◆ Page text:
· · · · ·
Germinal Esgleas Jaume was the pseudonym of Josep Esgleas i Jaume (Malgrat de Mar, 1903 - Tolosa, 1981) was a Catalan anarcho-syndicalist and militant of the FAI.

Exile

Exiled in France after the Spanish Civil War, he collaborated in the formation of the Spanish Libertarian Movement (MLE). In May 1945, he became General Secretary of the CNT during his exile in Paris after facing off with the previous General Secretary, Juan Manuel Molina Mateo. In those years a split took place between the orthodox faction and the possibilist faction, the latter of which was in favor of collaboration with the Spanish Republican government in exile. Esgleas was general secretary of the Orthodox faction until 1947, and again he was general secretary between 1952 and 1957. From 1958 to 1963 he was secretary general of the AIT. Later, when the two factions of the CNT reunited, he was general secretary between 1963 and 1967 and between 1969 and 1973. His appointment was answered by Cipriano Mera in 1964, who accused him, among other things, of appropriation of the running of the organization. His opinion was dominant within the CNT during the 1960s, which is why many of his detractors have accused him of immobility.
· · · · ·
◆ Provided material:

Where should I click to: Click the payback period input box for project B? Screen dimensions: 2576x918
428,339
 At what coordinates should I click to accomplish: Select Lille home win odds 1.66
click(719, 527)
· · · · ·
◆ Given problem: Summarize the passage on Germinal Esgleas in two sentences. Answer from the passage on Germinal Esgleas alone.

◆ Result of this task: Josep Esgleas i Jaume, who used the pseudonym Germinal Esgleas Jaume, was a Catalan anarcho-syndicalist and FAI militant who went into exile in France after the Spanish Civil War and helped form the Spanish Libertarian Movement. He was General Secretary of the CNT for several terms between 1945 and 1973, including as head of the orthodox faction during the split, and was secretary general of the AIT from 1958 to 1963, while his dominant influence in the 1960s led detractors to accuse him of immobility.